28 Feb Candice Okada
Residency period: October-November 2019
The practice of Candice Okada focuses on the concept of economic exchange, or monetary exchange, and how this pertains to our contemporary ideas of labour and value.
Okada works with techniques of crochet lace to create installations that respond to the geopolitical profile of Blanca Murcia, Spain. She is attempting to undertake a project that dissects and investigates the complex relationship between institutionalized control of people via borders, mapping and materiality.
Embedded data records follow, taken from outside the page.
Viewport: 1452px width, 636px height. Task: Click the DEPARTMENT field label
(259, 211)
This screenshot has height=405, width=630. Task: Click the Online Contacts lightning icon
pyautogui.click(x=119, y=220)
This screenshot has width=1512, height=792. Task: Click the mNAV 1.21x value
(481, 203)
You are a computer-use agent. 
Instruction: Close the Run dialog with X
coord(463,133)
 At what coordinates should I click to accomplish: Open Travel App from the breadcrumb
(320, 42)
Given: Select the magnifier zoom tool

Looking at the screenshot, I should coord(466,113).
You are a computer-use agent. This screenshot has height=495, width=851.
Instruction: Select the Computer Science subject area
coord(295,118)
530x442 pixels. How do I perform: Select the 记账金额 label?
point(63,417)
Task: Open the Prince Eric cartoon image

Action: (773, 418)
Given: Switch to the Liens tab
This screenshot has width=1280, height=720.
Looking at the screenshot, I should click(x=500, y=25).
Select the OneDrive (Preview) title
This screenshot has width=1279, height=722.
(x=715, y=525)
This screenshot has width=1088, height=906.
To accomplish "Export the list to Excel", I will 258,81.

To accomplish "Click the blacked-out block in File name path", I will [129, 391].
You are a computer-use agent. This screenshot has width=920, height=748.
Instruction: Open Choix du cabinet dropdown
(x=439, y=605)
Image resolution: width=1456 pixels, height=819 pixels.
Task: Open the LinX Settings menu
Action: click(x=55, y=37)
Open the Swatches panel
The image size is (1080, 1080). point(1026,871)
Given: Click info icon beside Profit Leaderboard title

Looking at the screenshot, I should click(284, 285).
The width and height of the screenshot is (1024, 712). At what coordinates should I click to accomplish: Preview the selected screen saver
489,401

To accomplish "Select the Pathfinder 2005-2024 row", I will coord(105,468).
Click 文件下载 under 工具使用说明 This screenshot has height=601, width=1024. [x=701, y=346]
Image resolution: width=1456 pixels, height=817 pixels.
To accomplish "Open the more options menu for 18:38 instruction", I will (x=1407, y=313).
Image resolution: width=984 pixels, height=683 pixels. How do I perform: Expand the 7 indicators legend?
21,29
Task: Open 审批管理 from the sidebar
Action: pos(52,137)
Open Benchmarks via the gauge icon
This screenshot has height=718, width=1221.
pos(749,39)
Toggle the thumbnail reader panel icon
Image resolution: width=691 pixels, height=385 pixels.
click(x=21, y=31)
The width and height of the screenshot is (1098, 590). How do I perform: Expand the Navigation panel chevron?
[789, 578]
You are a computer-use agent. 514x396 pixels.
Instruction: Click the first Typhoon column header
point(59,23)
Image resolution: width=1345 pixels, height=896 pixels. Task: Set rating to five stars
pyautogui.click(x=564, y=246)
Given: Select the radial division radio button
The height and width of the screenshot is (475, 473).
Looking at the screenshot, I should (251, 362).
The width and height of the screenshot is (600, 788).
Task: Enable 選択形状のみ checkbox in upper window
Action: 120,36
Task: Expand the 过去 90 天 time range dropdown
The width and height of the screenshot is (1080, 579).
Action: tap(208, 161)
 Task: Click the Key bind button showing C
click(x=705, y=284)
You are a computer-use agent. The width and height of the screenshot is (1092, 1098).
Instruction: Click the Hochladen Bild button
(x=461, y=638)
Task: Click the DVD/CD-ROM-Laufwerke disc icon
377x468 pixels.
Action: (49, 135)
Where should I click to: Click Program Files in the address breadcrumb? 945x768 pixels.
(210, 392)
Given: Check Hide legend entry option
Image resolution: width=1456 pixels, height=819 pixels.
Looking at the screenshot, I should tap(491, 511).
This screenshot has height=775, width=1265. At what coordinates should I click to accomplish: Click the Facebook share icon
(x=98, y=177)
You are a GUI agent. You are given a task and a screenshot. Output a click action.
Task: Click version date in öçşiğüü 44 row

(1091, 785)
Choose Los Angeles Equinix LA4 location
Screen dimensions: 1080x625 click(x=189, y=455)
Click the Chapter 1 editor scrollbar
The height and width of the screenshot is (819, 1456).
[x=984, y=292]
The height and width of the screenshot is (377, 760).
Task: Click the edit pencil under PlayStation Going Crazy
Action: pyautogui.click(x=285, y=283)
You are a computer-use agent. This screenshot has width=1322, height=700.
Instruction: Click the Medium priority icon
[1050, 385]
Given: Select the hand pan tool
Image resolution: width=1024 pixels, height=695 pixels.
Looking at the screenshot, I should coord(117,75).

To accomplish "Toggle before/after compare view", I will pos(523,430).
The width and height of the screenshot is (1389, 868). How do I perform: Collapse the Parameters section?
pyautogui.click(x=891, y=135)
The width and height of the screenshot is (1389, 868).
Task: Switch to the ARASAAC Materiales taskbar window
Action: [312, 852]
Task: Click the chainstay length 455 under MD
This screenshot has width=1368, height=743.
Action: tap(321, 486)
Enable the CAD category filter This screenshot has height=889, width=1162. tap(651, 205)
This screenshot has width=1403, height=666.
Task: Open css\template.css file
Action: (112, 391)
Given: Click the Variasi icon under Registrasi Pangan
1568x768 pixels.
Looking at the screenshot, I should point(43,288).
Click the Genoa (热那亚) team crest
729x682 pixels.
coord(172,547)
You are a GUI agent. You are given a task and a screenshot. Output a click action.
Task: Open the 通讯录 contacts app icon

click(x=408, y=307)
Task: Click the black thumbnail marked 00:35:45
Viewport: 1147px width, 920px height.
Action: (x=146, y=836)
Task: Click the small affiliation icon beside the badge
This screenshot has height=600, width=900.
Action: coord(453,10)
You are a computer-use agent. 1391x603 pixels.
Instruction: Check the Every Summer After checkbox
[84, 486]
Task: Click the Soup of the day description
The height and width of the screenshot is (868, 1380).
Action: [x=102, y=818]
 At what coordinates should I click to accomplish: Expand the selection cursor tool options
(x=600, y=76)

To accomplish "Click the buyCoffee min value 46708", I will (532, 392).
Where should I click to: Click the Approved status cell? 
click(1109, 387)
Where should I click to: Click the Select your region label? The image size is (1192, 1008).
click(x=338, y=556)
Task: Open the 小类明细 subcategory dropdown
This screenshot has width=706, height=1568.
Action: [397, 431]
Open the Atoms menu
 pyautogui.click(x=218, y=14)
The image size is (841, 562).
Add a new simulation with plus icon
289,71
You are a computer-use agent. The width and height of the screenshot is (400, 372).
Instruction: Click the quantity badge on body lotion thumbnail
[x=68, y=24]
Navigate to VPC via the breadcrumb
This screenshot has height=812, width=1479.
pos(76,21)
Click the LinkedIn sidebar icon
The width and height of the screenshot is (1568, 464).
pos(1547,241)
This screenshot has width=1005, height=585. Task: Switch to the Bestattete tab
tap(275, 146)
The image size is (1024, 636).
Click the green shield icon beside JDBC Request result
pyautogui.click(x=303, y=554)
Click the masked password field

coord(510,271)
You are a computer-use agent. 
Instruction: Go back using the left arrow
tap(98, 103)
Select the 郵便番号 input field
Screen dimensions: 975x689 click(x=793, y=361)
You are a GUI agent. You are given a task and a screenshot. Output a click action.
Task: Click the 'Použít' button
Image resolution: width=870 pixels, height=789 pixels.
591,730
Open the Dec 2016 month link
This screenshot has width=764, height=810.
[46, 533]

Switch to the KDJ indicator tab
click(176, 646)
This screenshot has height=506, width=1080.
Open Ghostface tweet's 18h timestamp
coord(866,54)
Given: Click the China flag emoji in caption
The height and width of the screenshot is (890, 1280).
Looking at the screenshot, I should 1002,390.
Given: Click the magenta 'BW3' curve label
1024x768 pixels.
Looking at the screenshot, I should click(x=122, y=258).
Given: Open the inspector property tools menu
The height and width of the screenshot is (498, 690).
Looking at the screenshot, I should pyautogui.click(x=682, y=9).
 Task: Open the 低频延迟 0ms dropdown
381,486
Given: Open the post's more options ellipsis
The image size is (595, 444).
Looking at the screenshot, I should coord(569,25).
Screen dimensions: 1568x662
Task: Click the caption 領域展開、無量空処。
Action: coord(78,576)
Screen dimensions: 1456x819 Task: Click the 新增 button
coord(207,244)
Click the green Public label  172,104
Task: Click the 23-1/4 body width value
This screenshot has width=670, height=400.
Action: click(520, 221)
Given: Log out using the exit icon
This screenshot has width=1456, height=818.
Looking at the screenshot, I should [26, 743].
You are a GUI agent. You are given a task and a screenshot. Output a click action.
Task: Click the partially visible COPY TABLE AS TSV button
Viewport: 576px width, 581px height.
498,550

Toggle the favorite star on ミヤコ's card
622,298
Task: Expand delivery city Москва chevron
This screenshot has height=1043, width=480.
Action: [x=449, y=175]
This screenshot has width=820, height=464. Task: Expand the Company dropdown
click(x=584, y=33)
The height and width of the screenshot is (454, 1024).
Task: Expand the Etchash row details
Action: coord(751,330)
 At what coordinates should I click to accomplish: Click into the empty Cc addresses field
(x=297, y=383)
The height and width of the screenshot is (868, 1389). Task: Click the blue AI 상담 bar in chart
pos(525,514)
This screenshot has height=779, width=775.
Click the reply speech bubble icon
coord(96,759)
Today, we tend to think of borders and nations of resolved and secure, but mass flight, forced displacement and the increasing hopelessness of this situation easing up, has been threatening the perceived stability of constructed liberal democratic states, both ideologically and physically. I am interested in the notion of the grid, as it pertains to both the location, structure and control of land, and its (the grids) predominance within filet-crochet lace techniques. Furthermore, while borders are thought of as walls and partitions outlining the geographic profile of a country, they also exist within countries’ airports and train stations, acting as bubbles of transient, indeterminate political space.
By using both the structure of the physical art-object, and its immaterial traces, in the form of shadows, this work attempts to illuminate both the visible and invisible political discourse surrounding the nature of borders and territories. The labour-intensive and opulent nature of this project also addresses contemporary concerns regarding capitalist modes of production, value and consumption.